There was an abundance of familiar birdsong throughout the day: robin, cardinal, chicadee, bluejay, various woodpeckers. Not being a serious birder, there were several startling and beautiful songs which I cannot identify. The Wapack is home to an abundance of songbird species. However, what most captured my attention was the continuous presence of 2 or more ravens (or 1 ventriloquist raven) croaking just out of my sight. I'm sure these great beings were quite amused at the stumbling human with the blinking light on its head. 


Common or Northern Raven (not my photo)

Near the top of the mountain: BLUEBERRIES! They were growing as far as I could see and I ate my fill, looking the whole time for any sign of black bears as blueberries are a favorite snack of our ursine friends. They will loll in a patch and eat the bushes bare. But, the berries were plentiful, delicious, surprisingly large, and super juicy.


At the summit I encountered a group of berry pickers with their bags and buckets and I was reminded that Thoreau lead a huckleberry picking party on the day he was released from jail for his famous act of civil disobedience (see Rebecca Solnit's Wanderlust: A History of Walking, page 8). Like the black bear, Henry was a lover of berries. This, we definitely share in common.


After passing a lovely cairn that lead me toward the summit I paused for lunch with my back against a small boulder whose size and shape held great appeal for me. I'm not sure why, but it seemed to be perfect. I don't know for certain if that stone is a glacial erratic. A "glacial erratic" is a piece of rock that differs from the size and type of rock native to the area in which it rests. "Erratics" take their name from the Latin word errare, and are carried by glacial ice, often over distances of hundreds of kilometres. Erratics can range in size from pebbles to large boulders. Judging by the size of this rock, I don't think it was placed there by anything but natural causes. It's likely to be an erratic.


Cairn Cliff Trail


Peanut butter and banana sandwiches with my back against this rock

Erratic on the way down the mountain (Note the trail blaze on the tree)


View of Pack Monadnock from the summit of North Pack Monadnock

On the way down I followed Carolyn's Trail. It was about at the half way point where the batteries gave out. I had taken off my hat to wipe my brow and noticed that the light was off. Dang! It was working at the summit! Ah well, I shut it off and walked a bit, then tried turning it back on. The light showed briefly, blinked, then went out. The straightness of the line in the drawing shows the connection between the two points of turning it off and turning it back on and the dead battery is the end of the line. As I walked along lamenting the incomplete drawing and worrying about a growing discomfort along my right calf... SCARLET TANAGER!

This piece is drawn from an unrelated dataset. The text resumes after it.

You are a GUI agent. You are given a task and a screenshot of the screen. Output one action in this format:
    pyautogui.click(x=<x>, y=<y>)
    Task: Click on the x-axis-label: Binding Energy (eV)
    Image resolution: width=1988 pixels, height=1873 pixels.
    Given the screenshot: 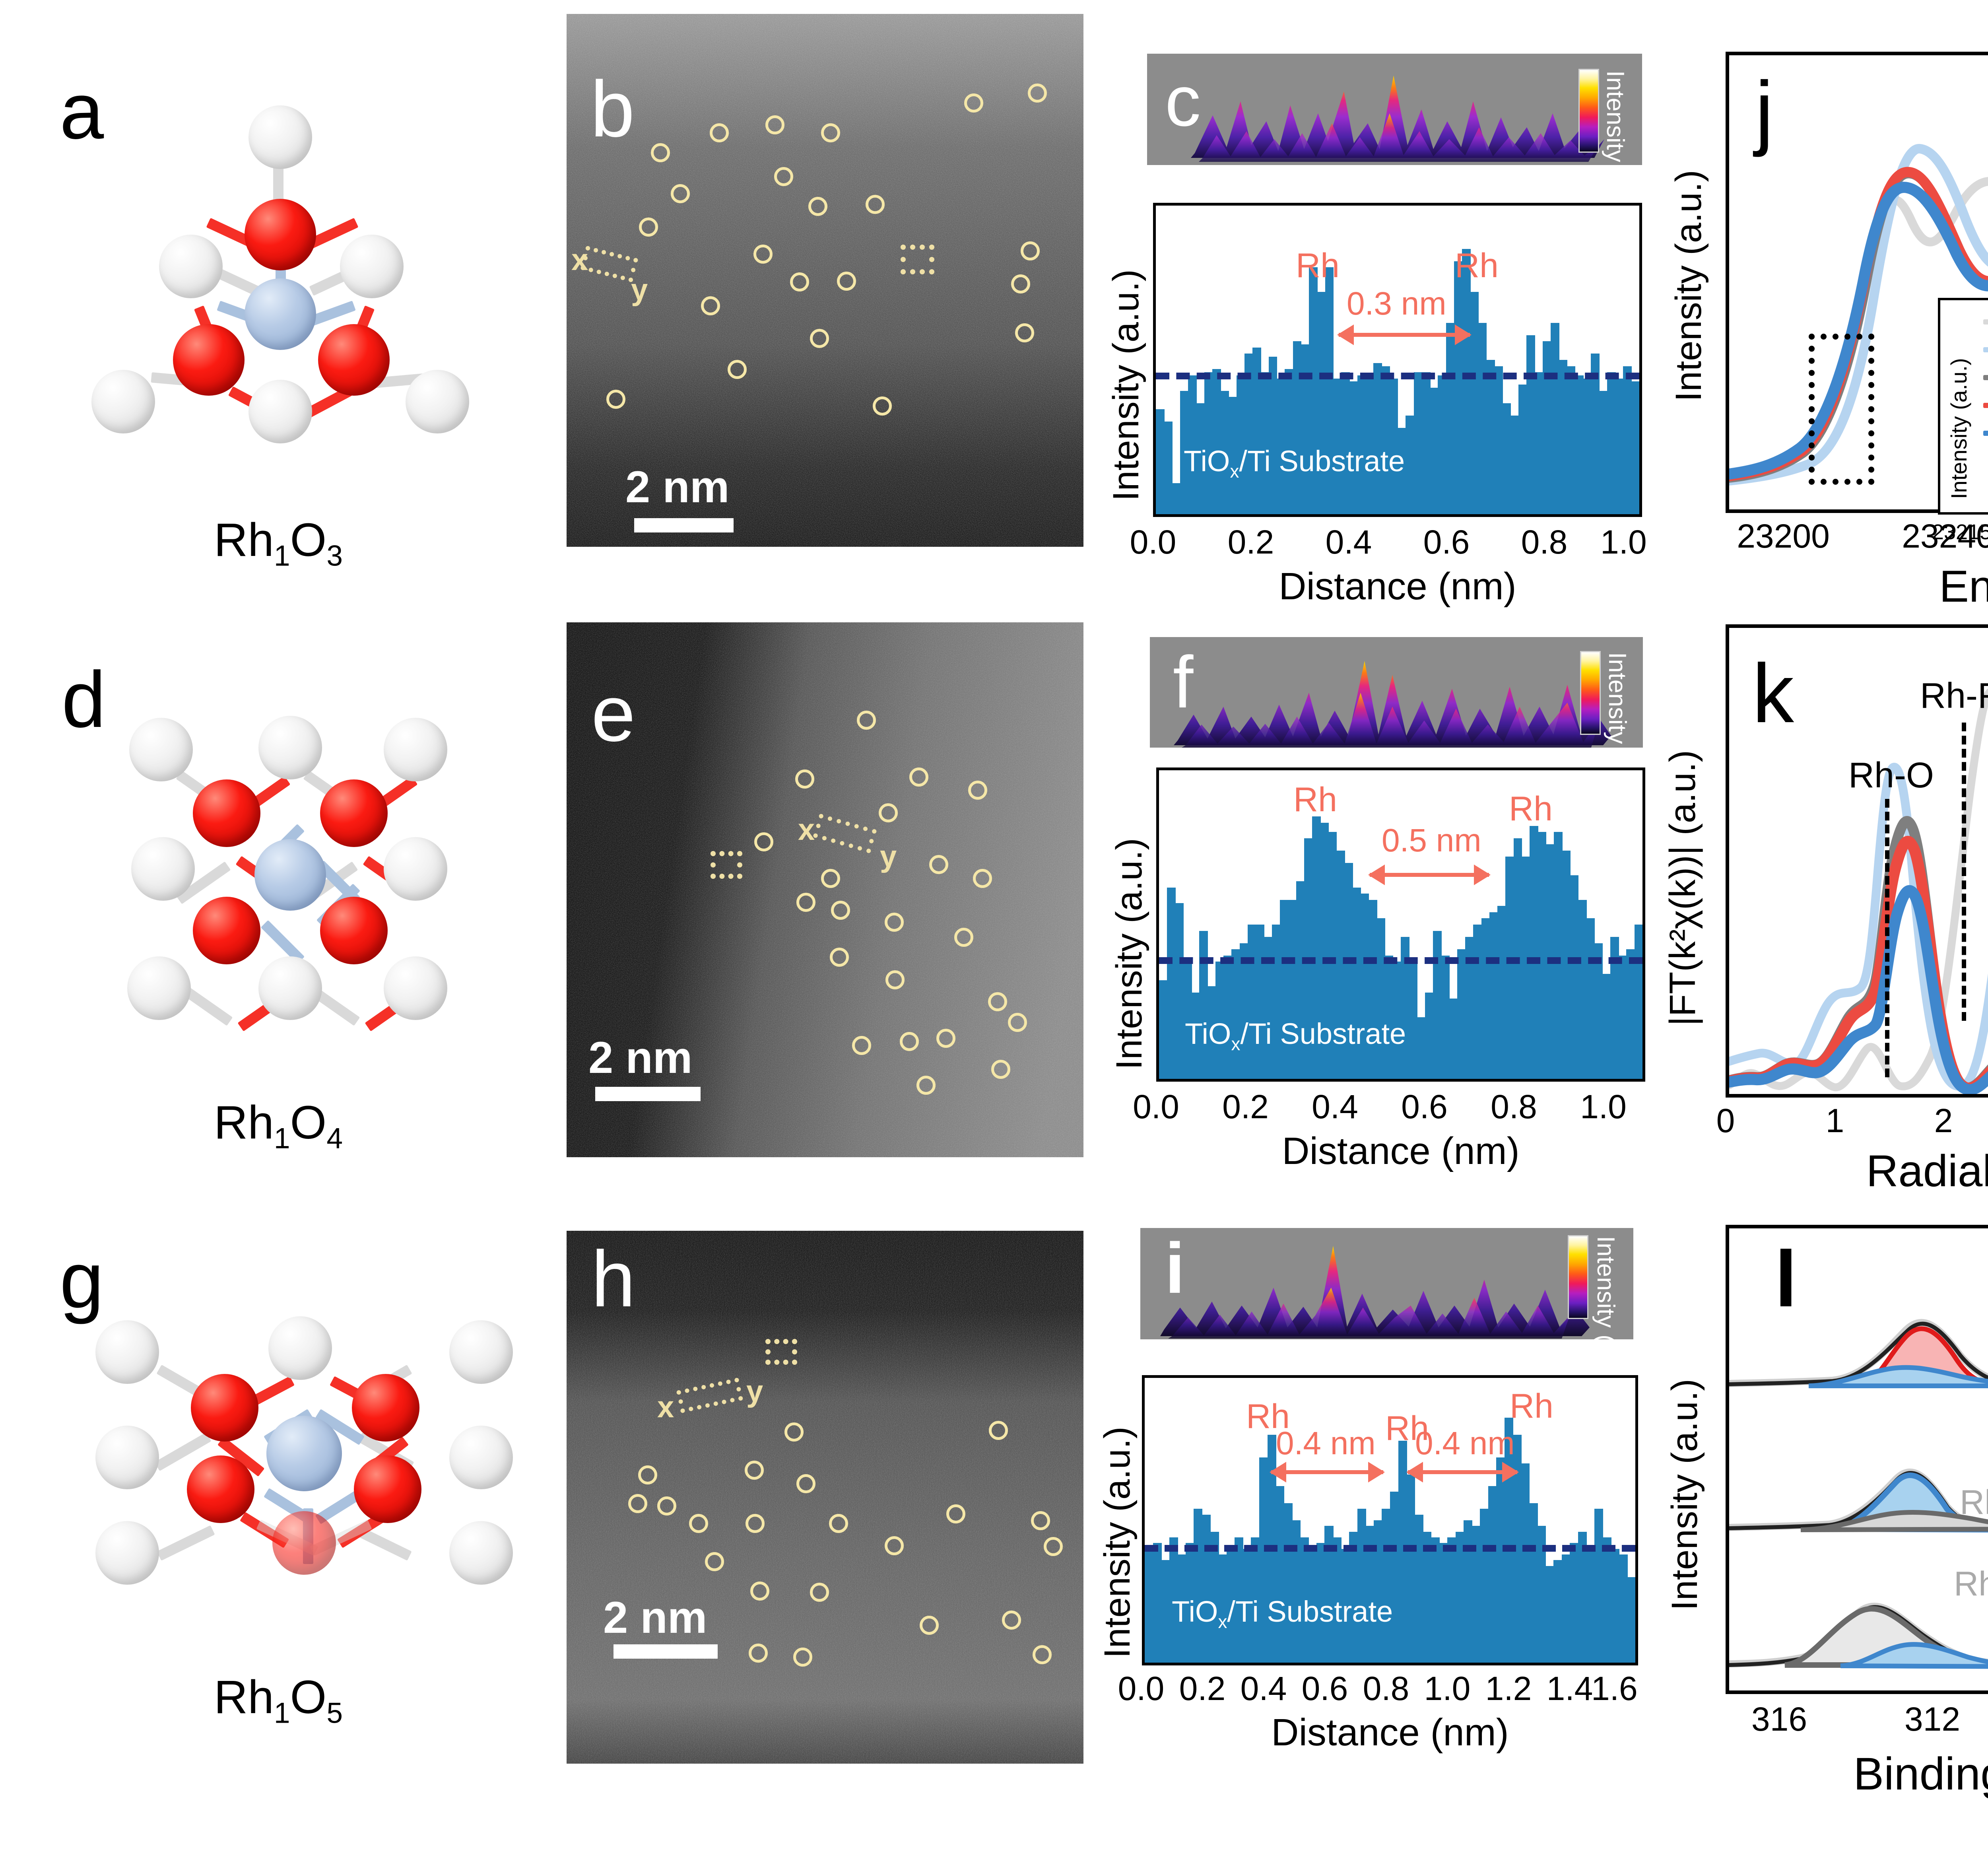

  Scarlet Tanager (not my photo)

Again... a "wake-up" from nature. Bright red filled my mind, worry and pain were gone for the moment. And then... PILEATED WOODPECKER! It flew across the trail not 10 feet in front of me at eye level. "Things as it is" indeed.

Pileated Woodpecker (not my photo)

So, it's a week later and I'm a bit hampered by a calf injury. Muscle or tendon? Ligament or bone? I don't know. If it does not heal soon, I'll be off to the doctor's. But for now, the hiking is slowed, not stopped, but definitely on hold. Doesn't mean the posts will stop. I'll be back in a few days with some thoughts on  hollow trees, emptiness, and decay.